**Supplied passage**

Peter O'Neill pulls in the lines from around Europe to gauge whether anything will really change in the ritual, autumn examination of the fish entrails to forecast future stocks and quotas.
Michel Barnier, France's Agriculture and Fisheries minister, has not done a bad job in the last six months in his role as EU Council Presidential 'Helmsman'. Of course he has full support from the top in France, with President Sarkozy having taken an early lead to meet striking fishermen on the quays. Mr Barnier seems to have pulled in a number of his ministerial fisheries colleagues from around the EU behind France's line on fuel VAT and income support for fishermen.
Yet fish was kept off the public agenda, behind-the-scenes by tight-lipped ministers and basically avoided at press conferences at the informal agriculture and fish summit of ministers in Annecy, France. The battleground was dairy products and reform of the Common Agricultural Policy (CAP) - with not a demonstrating fisherman in sight according to WF eyes on the ground. Mr Barnier's up-front tactic however was to have a meeting (listed on the formal agenda) with leaders of some 50 French and international NGOs who mobilised several thousand people to demonstrate against the CAP and hold their own 'counter summit'.
Since Annecy, at the regular September ministers' meeting in Brussels, Mr Barnier's apparent tactical plan included an open-house, televised public chat on cod and stocks with experts. The question is whether this training regime for ministers, are going to get them fit enough to climb and conquer the dead fish mountain or be seen, very publicly, to have failed to tackle waste in a time of climbing food prices.

**Tasks for this exercise**
1 – Copy the fisheries article from "Since Annecy, at" to "climbing food prices.", with no changes.
2 – Write out the records word for word, from their first line through the line containing "Rechercher Element type: text (1406, 32)", including both of those lines.
The records below have no connection to the fisheries article.

**Materials provided**
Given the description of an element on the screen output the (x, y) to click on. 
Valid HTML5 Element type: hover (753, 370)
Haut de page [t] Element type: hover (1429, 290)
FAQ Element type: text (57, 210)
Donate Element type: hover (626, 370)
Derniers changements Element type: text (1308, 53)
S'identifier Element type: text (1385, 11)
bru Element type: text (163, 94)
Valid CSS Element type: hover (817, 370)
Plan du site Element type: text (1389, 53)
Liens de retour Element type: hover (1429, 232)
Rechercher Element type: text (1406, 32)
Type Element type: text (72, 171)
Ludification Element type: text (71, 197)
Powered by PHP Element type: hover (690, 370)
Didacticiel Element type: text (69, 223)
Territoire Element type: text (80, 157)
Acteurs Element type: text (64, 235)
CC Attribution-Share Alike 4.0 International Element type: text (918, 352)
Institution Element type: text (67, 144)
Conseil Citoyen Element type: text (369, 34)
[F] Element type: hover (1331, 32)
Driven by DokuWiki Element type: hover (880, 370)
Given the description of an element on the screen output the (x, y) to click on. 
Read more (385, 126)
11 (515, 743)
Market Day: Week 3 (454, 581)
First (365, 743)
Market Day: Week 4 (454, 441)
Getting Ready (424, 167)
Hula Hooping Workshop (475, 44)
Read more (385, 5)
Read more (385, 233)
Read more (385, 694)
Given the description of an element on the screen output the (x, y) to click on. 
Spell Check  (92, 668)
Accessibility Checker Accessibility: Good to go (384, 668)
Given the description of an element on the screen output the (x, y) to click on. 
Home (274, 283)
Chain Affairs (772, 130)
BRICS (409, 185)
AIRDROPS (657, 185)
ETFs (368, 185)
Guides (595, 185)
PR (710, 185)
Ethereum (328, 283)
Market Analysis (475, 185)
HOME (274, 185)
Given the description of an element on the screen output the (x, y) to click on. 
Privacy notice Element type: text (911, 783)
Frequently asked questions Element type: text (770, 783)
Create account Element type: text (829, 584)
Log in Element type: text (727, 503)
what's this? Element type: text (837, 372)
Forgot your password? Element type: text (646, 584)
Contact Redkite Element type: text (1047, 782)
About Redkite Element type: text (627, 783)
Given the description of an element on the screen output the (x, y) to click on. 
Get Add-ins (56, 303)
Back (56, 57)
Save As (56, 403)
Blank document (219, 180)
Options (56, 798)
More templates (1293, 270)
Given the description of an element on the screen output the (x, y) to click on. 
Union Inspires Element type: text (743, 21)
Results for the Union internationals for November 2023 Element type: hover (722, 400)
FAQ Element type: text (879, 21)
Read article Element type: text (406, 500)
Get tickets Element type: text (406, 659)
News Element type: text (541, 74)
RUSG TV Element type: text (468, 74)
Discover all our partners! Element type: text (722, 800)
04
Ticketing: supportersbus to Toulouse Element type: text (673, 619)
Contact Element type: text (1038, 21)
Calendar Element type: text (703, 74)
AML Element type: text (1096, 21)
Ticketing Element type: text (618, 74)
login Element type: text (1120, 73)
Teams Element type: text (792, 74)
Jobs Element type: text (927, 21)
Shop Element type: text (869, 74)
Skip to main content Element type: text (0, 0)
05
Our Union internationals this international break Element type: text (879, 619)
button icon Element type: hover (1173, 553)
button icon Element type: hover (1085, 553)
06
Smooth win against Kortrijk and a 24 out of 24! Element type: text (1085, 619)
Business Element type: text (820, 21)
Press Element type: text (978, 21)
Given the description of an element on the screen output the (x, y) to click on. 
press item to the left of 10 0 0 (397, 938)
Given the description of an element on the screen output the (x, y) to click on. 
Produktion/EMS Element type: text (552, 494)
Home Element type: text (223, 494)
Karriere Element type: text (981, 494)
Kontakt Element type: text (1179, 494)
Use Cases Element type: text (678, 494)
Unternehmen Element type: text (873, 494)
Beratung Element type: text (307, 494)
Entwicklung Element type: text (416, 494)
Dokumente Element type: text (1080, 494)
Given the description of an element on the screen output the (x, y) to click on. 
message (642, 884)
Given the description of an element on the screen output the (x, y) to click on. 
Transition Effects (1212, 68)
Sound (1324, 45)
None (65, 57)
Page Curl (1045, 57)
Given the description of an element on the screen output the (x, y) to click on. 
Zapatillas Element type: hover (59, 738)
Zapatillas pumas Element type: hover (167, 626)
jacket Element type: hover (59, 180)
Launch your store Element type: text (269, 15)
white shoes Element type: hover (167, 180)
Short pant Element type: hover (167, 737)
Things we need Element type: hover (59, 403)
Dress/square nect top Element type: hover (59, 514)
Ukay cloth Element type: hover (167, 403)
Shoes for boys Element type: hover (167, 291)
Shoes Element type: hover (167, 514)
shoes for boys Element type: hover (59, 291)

**Task solutions**
1 –
Since Annecy, at the regular September ministers' meeting in Brussels, Mr Barnier's apparent tactical plan included an open-house, televised public chat on cod and stocks with experts. The question is whether this training regime for ministers, are going to get them fit enough to climb and conquer the dead fish mountain or be seen, very publicly, to have failed to tackle waste in a time of climbing food prices.

2 –
Given the description of an element on the screen output the (x, y) to click on. 
Valid HTML5 Element type: hover (753, 370)
Haut de page [t] Element type: hover (1429, 290)
FAQ Element type: text (57, 210)
Donate Element type: hover (626, 370)
Derniers changements Element type: text (1308, 53)
S'identifier Element type: text (1385, 11)
bru Element type: text (163, 94)
Valid CSS Element type: hover (817, 370)
Plan du site Element type: text (1389, 53)
Liens de retour Element type: hover (1429, 232)
Rechercher Element type: text (1406, 32)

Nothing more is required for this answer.